──────── TEXTO DE ORIGEM
Kitsch? Não me admiro que você tenha cismado com esse termo; não lhe parece uma onomatopéia de espirro?

Pois é, mas, não é. O termo é oriundo do verbo alemão kitschen/verkitschen (= trapacear, vender uma coisa em lugar de outra). Lá pelos idos de 1860, no campo da arte, Kitsch passou a ser usado para nomear uma obra de arte falsificada, uma réplica. A grande responsável pela propagação do Kitsch foi a indústria cultural que reproduzia em série as obras de arte para agradar o gosto da classe média burguesa, perdendo com isso o grau de autenticidade dessas obras.

Walter Benjamin (1985), um dos integrantes da Escola de Frankfurt, alegava que, na sua reprodução, a obra de arte perde a aura, isto é, perde sua própria autenticidade, com exceção da reprodução na fotografia e no cinema em que a reprodutibilidade é, desde o início, inerente a esses tipos de produção artística.
────────────────
──────── LISTA DE REGISTROS
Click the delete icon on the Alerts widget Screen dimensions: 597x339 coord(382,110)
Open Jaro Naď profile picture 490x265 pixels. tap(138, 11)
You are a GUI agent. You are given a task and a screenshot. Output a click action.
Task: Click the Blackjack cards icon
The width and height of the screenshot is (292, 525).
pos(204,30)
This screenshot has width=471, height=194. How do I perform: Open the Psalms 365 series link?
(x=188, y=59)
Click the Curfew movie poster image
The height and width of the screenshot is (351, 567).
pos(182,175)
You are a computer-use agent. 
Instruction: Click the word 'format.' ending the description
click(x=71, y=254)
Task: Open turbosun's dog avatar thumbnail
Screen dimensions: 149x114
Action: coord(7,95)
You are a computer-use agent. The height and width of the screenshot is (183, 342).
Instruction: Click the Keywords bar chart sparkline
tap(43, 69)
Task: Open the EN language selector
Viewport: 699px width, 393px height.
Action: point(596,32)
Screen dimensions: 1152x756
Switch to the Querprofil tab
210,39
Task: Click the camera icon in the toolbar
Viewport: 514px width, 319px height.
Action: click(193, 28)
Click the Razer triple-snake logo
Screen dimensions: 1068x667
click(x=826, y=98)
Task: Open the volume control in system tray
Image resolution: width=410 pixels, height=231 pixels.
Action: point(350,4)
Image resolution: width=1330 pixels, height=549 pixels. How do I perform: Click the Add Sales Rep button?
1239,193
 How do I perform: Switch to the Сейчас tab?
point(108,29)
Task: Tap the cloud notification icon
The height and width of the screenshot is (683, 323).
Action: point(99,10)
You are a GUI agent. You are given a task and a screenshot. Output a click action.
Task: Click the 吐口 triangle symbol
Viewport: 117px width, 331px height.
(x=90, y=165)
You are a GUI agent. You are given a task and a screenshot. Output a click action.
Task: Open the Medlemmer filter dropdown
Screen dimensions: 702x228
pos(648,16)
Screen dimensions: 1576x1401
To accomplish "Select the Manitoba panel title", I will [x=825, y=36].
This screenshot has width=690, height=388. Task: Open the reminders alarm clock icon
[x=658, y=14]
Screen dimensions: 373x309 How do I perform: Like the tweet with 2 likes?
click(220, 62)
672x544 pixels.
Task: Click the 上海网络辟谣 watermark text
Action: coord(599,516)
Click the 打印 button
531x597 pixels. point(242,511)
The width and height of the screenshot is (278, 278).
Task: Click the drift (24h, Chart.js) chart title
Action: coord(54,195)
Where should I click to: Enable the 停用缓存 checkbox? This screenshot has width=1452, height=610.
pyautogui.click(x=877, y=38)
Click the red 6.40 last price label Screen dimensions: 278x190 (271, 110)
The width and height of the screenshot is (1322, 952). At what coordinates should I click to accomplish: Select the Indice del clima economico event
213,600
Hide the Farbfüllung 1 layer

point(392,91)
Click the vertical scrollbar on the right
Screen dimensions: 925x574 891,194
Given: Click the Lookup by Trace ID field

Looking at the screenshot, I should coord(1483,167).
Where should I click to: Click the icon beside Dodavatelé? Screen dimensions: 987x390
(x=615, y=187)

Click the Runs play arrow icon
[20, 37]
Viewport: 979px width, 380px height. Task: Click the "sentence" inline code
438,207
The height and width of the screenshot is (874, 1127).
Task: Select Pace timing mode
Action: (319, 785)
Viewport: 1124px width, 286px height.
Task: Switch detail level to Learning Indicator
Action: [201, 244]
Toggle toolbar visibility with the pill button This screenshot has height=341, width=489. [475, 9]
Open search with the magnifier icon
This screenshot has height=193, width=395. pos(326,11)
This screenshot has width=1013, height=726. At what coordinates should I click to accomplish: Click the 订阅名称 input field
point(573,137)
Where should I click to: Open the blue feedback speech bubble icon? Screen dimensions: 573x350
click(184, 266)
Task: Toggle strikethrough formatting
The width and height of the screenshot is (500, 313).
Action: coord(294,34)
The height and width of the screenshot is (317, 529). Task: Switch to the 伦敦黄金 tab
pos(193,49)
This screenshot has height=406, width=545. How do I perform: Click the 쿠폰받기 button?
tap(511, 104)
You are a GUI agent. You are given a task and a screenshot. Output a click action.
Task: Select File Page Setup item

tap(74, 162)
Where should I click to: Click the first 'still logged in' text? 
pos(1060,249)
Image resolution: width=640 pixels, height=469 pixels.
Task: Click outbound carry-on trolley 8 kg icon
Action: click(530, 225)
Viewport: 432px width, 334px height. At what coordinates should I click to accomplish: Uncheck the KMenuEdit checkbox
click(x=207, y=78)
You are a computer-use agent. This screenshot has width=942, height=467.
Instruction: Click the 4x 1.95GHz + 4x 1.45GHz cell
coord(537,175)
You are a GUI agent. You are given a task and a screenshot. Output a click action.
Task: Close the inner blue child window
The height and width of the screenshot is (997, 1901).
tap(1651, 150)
────────────────
TAREFA PROPOSTA: Transcreva, do texto sobre o kitsch, o trecho entre "Pois é, mas, não" e "de produção artística.", inclusive.

RESULTADO DO EXERCÍCIO:
Pois é, mas, não é. O termo é oriundo do verbo alemão kitschen/verkitschen (= trapacear, vender uma coisa em lugar de outra). Lá pelos idos de 1860, no campo da arte, Kitsch passou a ser usado para nomear uma obra de arte falsificada, uma réplica. A grande responsável pela propagação do Kitsch foi a indústria cultural que reproduzia em série as obras de arte para agradar o gosto da classe média burguesa, perdendo com isso o grau de autenticidade dessas obras.

Walter Benjamin (1985), um dos integrantes da Escola de Frankfurt, alegava que, na sua reprodução, a obra de arte perde a aura, isto é, perde sua própria autenticidade, com exceção da reprodução na fotografia e no cinema em que a reprodutibilidade é, desde o início, inerente a esses tipos de produção artística.